Saturday, July 29, 2006

Random goods make you happy!

Sometimes, you say what has to be said, and sometimes, it's best to just stop thinking and laugh. Hence, an assortment of stuff that I find funny.

1. You have my guarantee that this dinosaur is dumb.

2.








This is probably the most ridiculous thing I have ever seen. Anyone want to buy it for me to wear to parties?

3. Here are some riddles of various diffilculties, for those of us who like challenges.

Beginner level: I'm 186,000,000 miles away and really, really bright. What am I?

Intermediate level: How many woodchucks can you fit in a bag?

Awesome level: ĦœЏФ βηњ Ώй↔ ẫỚ βηњ ۞ ‮‮‭‡ ?

Answers next week? Until then, all I'm gonna offer is something cheesy, like, "You'll know it in your heart when you've solved the riddles."

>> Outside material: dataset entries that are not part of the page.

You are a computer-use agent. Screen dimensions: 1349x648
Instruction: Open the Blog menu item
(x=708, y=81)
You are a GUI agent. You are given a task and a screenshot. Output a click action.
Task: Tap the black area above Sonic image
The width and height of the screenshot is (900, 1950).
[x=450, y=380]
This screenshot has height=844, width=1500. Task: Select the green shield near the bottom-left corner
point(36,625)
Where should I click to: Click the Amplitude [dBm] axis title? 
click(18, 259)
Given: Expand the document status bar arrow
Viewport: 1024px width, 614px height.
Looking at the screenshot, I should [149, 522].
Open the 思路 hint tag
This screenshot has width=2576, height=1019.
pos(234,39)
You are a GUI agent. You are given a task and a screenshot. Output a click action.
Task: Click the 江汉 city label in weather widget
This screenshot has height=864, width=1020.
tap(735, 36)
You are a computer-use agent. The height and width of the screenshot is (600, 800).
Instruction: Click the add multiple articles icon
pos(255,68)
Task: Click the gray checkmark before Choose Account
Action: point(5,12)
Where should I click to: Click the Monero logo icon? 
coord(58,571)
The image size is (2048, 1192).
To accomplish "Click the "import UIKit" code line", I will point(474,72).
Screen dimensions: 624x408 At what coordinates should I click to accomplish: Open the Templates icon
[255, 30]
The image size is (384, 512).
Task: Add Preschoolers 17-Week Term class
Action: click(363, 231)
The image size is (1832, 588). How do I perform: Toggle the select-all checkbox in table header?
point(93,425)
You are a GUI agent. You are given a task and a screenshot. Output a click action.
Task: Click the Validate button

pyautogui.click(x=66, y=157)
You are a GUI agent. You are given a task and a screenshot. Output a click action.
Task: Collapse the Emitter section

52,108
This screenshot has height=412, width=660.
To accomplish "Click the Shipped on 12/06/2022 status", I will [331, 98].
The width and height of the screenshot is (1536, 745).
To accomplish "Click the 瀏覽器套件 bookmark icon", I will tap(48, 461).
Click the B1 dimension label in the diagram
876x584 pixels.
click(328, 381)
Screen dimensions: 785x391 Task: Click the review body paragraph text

4. God help me, I'm awkward. That's why I have these pre-packaged one-liners to resuscitate(sp?) my conversations when they fizzle into dead air:

-"So I stopped taking my meds today. If people die, they die."
-"Well, at least *I* didn't have anything to do with that mess of oil being spilled all over prince William sound! Poor shorebirds..."
-"I demand your gold in exchange for my solid waste!"
-"I guess there's nothing left for us to do here except swallow whatever we have in our pockets!"
-"I recently decided that pig fart and manure makes the best fuel."
-"Has anyone started their taxes for this year?"
-"So I *finally* figured out the math behind predestination."
-"I think that in most situations, I'd rather be respected and well-liked than on fire."
-"This is what it was like when I was aged in an oaken cask for six months, to develop a more mellow flavor."
-"Your face looks like road kill."
-"I don't mean to pry, but where do you fall on the whole 'wax paper' issue?"
-"That bear owes me a popsicle!"(This one works best when preceded by a sneer and muttered in an angry tone)
-"Sometimes, I like to just guess at the total volume of urine that humanity produces every day."
-"I know I haven't known you that long, but I can tell that if you were a keyboard character, you'd be an ampersand."
-"I think we should call Cleveland 'Pearl of the rust belt.'"
-"Little known fact: a horse poops six times a day, on average."
-"Can I just apply for German ethnicity, or aam I going to have to bribe someone?"
-"Should cows fly airplanes? They might not always make it to the bathroom on time, but darned if they don't stay cool during hostage situations!"
-"It's fun to criticize, but I know without a doubt that if I was el presidente, my foreign policy would be carpet bombing."
-"Besides talent, all our band needs is a name. How 'bout 'Star Duck and the head squishers'?"
-"Sure, you can stare at whatever you're staring at, but it won't make you any less boring." (don't try this one until you've tried a couple others from this list in the same exchange)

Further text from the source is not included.